1 The American Association of State Highway and Transportation Officials (AASHTO) sent a letter to Congressional leadership on April 6 requesting the immediate emergency injection of $49.95 billion to offset an estimated 30 percent loss in state transportation revenues over the next 18 months.

2 House of Representatives Transportation & Infrastructure Committee passed its $494 billion surface transportation reauthorization bill on June 18 by a party-line vote of 35 to 25. Ranking Member Rep. Sam Graves, R-Mo., disagreed with what he called the “one-sided” construction of the bill labeling it the “My Way or the Highway Bill” questioning how it will be funded – noting  “to pay for it with the gas tax, we’d have to double it at a time when so many Americans are struggling to make ends meet because of the pandemic.” Graves also noted that $2 out of every $5 spent by this bill – $200 billion in total – is tied up in trying to meet the goals of the Green New Deal. View all of his comments here.

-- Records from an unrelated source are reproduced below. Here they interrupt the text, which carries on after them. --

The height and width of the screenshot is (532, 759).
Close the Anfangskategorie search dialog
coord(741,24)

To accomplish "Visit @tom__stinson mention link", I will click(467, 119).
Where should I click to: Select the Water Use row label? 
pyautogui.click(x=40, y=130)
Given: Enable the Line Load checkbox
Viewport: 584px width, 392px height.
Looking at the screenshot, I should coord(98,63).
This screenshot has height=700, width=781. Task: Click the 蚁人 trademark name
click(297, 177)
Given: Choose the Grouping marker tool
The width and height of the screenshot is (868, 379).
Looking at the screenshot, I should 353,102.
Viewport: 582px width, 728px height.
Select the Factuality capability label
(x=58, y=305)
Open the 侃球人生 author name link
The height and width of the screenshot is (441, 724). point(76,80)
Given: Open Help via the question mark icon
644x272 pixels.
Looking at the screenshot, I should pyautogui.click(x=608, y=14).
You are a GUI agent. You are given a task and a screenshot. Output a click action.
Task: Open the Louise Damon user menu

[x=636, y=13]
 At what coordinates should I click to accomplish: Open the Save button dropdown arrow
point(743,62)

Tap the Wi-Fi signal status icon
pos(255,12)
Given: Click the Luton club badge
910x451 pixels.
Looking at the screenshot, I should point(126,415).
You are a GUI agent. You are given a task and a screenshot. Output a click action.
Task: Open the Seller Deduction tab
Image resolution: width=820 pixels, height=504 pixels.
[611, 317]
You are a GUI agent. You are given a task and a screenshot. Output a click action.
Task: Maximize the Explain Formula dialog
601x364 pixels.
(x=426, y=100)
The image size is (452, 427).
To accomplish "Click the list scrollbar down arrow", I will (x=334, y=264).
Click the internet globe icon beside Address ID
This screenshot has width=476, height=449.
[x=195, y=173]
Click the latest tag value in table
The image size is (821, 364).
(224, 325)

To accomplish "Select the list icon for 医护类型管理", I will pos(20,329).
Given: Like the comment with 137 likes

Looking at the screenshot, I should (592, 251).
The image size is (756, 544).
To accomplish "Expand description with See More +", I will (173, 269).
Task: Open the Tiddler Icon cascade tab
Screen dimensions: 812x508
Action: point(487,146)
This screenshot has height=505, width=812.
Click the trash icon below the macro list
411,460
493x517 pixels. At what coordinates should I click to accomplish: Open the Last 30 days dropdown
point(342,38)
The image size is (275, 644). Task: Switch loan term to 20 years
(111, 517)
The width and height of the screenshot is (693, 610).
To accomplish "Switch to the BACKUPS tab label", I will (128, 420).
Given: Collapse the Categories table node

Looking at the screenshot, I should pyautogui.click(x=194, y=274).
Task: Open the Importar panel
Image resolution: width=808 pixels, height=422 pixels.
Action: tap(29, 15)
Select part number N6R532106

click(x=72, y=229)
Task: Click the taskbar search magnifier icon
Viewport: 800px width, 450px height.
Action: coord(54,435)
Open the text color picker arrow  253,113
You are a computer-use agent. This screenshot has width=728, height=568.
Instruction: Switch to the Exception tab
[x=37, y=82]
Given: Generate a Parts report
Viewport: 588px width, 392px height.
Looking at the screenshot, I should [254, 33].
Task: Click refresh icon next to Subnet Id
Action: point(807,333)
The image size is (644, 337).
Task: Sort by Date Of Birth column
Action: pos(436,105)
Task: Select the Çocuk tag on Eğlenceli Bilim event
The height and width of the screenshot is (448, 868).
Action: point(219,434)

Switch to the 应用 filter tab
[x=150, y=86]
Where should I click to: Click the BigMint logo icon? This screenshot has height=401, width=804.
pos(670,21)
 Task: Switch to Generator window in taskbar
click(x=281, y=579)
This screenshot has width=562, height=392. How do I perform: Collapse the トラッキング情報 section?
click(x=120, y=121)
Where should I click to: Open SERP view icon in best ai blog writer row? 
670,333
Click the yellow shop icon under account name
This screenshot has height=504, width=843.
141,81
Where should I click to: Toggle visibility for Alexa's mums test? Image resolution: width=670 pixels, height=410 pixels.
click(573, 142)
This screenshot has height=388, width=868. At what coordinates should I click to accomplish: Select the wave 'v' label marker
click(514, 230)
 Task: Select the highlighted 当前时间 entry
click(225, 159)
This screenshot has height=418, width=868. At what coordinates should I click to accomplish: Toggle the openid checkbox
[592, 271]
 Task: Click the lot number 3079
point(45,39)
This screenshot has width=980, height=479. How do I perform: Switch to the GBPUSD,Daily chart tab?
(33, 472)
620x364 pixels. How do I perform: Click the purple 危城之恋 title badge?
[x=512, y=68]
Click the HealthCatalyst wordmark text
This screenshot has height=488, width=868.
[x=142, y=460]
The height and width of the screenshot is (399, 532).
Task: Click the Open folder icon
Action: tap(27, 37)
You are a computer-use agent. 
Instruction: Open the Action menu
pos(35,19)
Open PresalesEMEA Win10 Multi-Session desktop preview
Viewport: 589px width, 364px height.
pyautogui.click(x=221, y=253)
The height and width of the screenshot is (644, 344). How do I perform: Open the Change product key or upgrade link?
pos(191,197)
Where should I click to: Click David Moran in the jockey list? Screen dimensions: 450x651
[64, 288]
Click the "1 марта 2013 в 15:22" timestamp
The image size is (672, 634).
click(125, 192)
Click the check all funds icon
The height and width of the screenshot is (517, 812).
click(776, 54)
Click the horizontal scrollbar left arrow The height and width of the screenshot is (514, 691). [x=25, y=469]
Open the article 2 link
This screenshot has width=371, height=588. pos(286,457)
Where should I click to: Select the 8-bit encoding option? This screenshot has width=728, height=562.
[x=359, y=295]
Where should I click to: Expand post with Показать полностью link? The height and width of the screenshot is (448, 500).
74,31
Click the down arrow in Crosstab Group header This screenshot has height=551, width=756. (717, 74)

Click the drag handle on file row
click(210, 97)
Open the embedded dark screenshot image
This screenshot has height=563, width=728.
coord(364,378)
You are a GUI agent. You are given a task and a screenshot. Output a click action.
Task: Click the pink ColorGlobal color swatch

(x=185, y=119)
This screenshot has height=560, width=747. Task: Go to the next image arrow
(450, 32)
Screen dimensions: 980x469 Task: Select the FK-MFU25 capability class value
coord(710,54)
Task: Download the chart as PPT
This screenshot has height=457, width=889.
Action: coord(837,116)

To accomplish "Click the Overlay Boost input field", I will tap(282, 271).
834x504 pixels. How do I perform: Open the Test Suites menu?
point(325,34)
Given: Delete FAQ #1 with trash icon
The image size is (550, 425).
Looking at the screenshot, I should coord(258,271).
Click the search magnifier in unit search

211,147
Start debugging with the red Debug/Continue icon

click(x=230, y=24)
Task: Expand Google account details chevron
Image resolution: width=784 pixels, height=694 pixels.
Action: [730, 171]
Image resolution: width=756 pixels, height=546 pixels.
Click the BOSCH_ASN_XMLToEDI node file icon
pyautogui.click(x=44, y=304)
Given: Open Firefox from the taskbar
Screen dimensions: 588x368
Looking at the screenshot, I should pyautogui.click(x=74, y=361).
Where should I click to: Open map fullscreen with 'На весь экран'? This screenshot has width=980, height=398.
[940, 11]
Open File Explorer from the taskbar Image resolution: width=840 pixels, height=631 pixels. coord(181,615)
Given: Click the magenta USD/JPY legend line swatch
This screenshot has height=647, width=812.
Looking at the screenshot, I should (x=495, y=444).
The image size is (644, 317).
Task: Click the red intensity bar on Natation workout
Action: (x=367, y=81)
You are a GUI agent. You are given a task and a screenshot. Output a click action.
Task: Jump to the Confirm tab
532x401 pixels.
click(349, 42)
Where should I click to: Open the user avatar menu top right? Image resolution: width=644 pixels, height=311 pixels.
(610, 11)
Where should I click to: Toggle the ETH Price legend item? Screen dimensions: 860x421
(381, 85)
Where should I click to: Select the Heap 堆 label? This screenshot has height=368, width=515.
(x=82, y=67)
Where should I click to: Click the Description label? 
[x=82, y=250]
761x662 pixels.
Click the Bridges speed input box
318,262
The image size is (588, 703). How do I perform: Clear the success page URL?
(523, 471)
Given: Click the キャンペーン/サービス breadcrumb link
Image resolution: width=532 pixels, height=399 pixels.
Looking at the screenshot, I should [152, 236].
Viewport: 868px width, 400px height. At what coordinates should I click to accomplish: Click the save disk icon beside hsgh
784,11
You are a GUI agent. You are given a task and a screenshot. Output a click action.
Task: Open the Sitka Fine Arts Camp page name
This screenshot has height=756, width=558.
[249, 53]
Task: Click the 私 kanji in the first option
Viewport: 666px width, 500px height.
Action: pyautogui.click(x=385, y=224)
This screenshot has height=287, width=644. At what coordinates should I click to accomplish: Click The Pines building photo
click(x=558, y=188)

3 America’s Transportation Infrastructure Act (ATIA) was introduced by Senate Environment and Public Works Committee (EPW) Chairman John Barrasso (R-WY), Ranking Member Tom Carper (D-DE), and Transportation and Infrastructure Subcommittee Chair and Ranking Member Shelley Moore Capito (R-WV) and Ben Cardin (D-MD). ATIA passed the EPW committee unanimously on July 30, 2019. The bill authorizes $287 billion over five years, including $259 billion for formula programs to maintain and repair America’s roads and bridges. The total represents an increase of over 27 percent from FAST Act levels. Highway infrastructure authorizations expire on September 30, 2020.

4 Originally 20 projects were approved in December 2019 for a combined $50 million in funding through the Governor’s Cost-Share Program. MoDOT’s Cost-Share Committee, made up of MoDOT’s Chief Engineer, Chief Financial Officer, Assistant Chief Engineer, and two Director-appointed employees along with DED staff, reviewed 48 applications requesting more than $92 million to deliver $321 million in projects. The committee selected 20 applicants to receive the $50 million, which would have delivered $131 million in projects upon approval by the Missouri Highways and Transportation Commission in January. NEMO PRC member Kirksville was originally approved for $955,294 for Business Route 63 improvements. In July 2020, funding was announced at a reduced level of $25 million, allocated to just nine projects, not including the Kirksville proposal.

5 Already projected by the Congressional Budget Office to be insolvent by the middle of 2021, The Highway Trust Fund (HTF) has an even worse outlook thanks to COVID-19. Published reports show that HTF saw a 79 percent drop in tax receipts in May compared to May 2019, as net deposits of tax receipts to the HTF dropped nearly $2.6 billion year-over-year in May. That was on the heels of reports that vehicle travel on roads and highways was down 40% in April. AASHTO says states are reporting multimillion-dollar revenue drops, and some have begun scaling back future road and bridge construction and repairs. Most states appear to be proceeding with projects already approved for 2020, and some have even been able to accelerate construction, but concerns are mounting for 2021 road and bridge work.